**Available data**:
· · · · ·

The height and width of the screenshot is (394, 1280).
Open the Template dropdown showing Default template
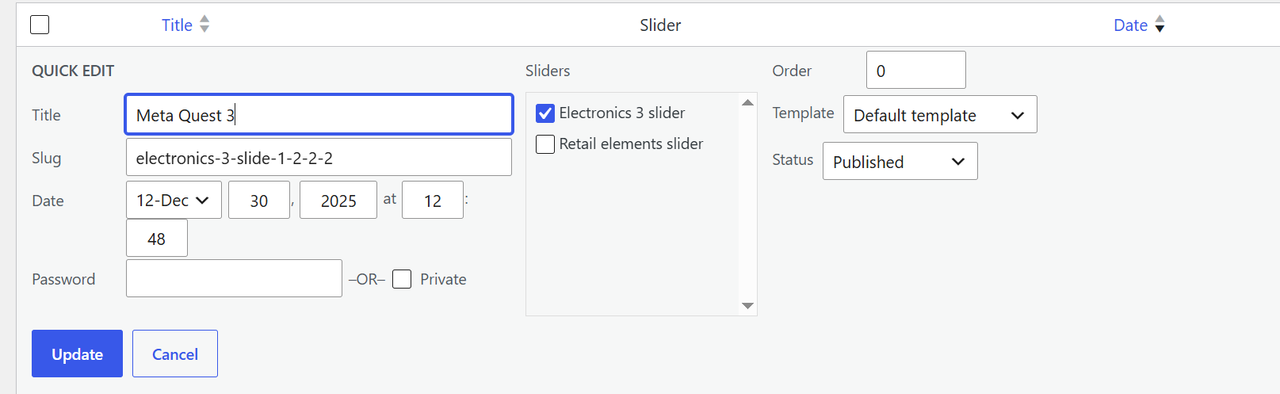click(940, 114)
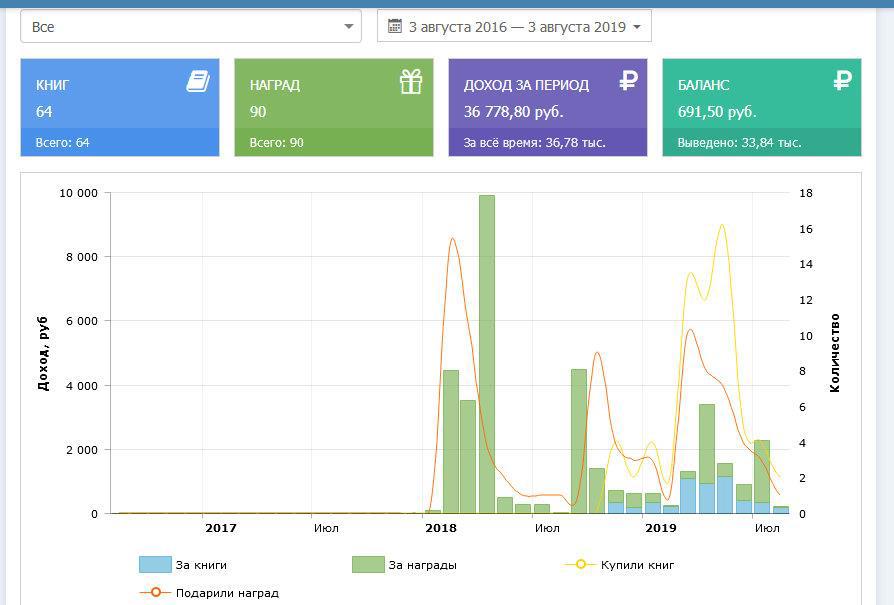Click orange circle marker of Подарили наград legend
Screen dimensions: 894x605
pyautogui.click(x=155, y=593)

· · · · ·

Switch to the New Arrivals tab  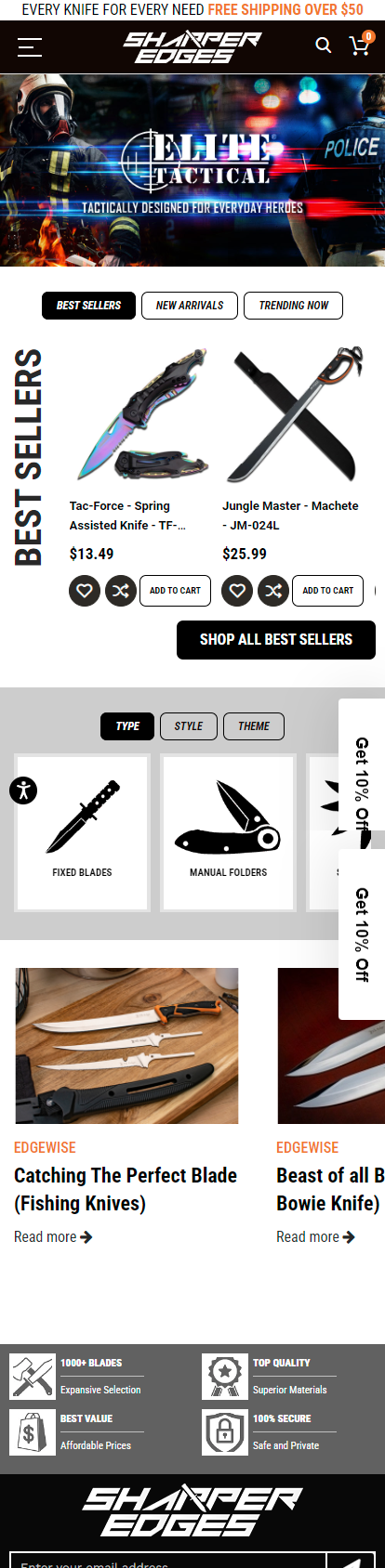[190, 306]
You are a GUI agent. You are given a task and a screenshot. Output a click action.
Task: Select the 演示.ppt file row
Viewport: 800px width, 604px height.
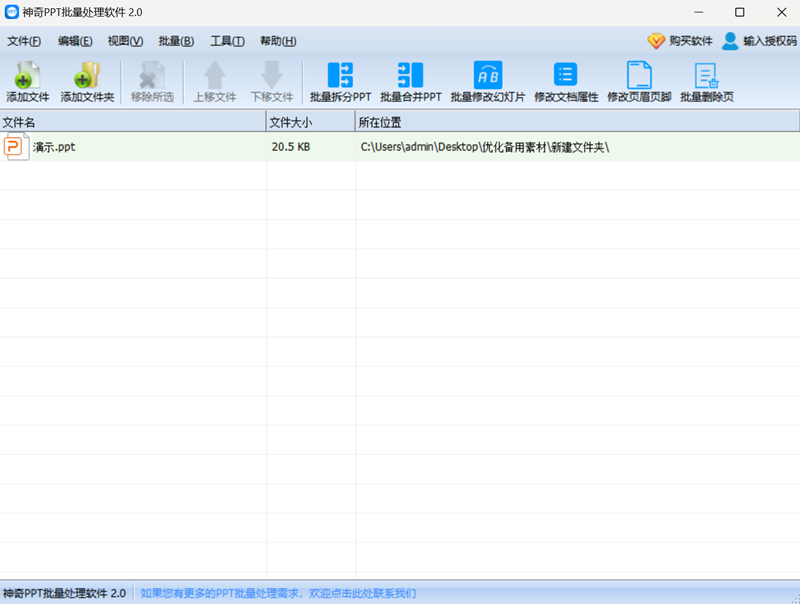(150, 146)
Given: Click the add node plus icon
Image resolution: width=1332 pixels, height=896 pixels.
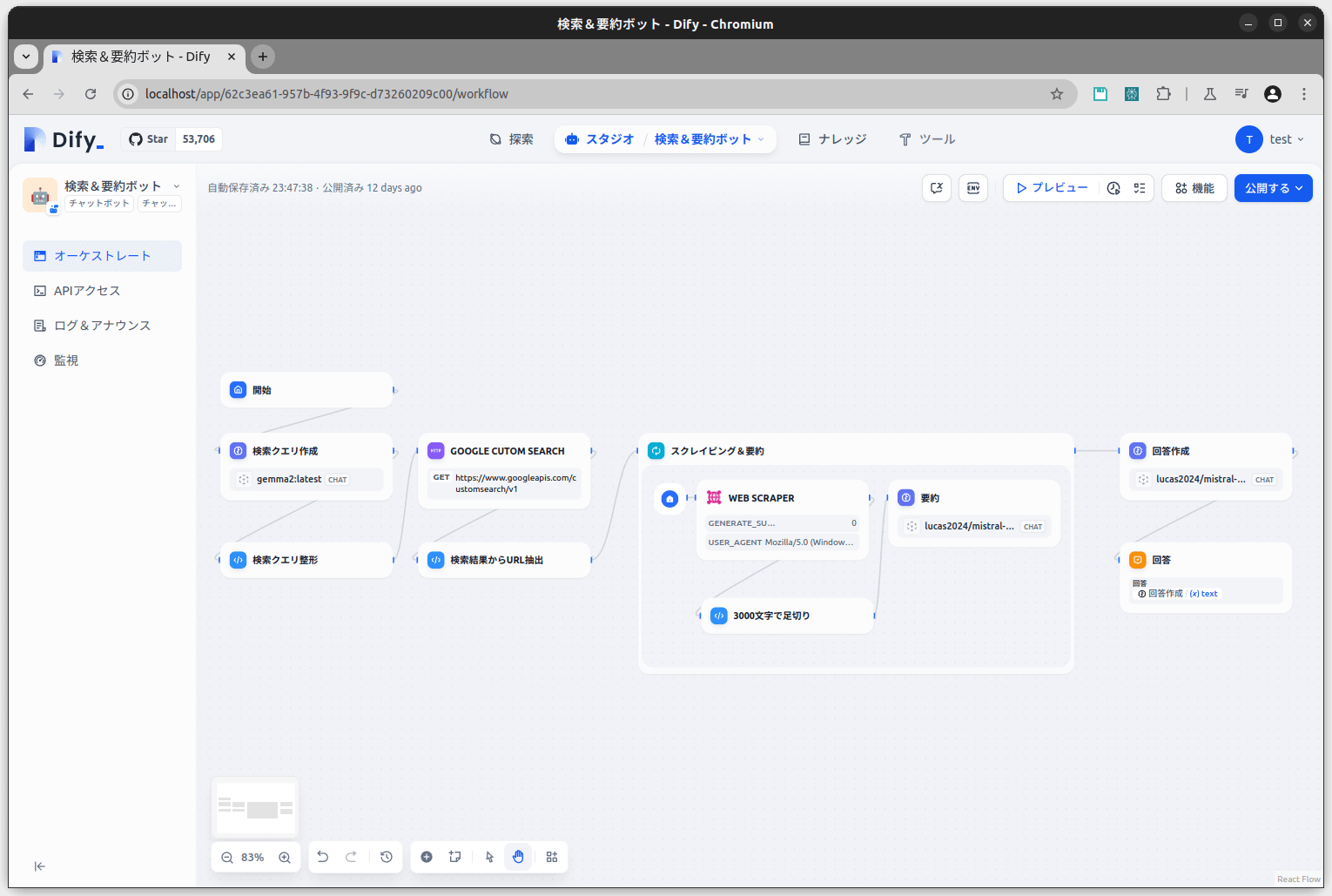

· · · · ·

**Your assignment**:
Return all lines above that mention the word "screenshot".

**Your response**:
The height and width of the screenshot is (394, 1280).
You are a GUI agent. You are given a task and a screenshot. Output a click action.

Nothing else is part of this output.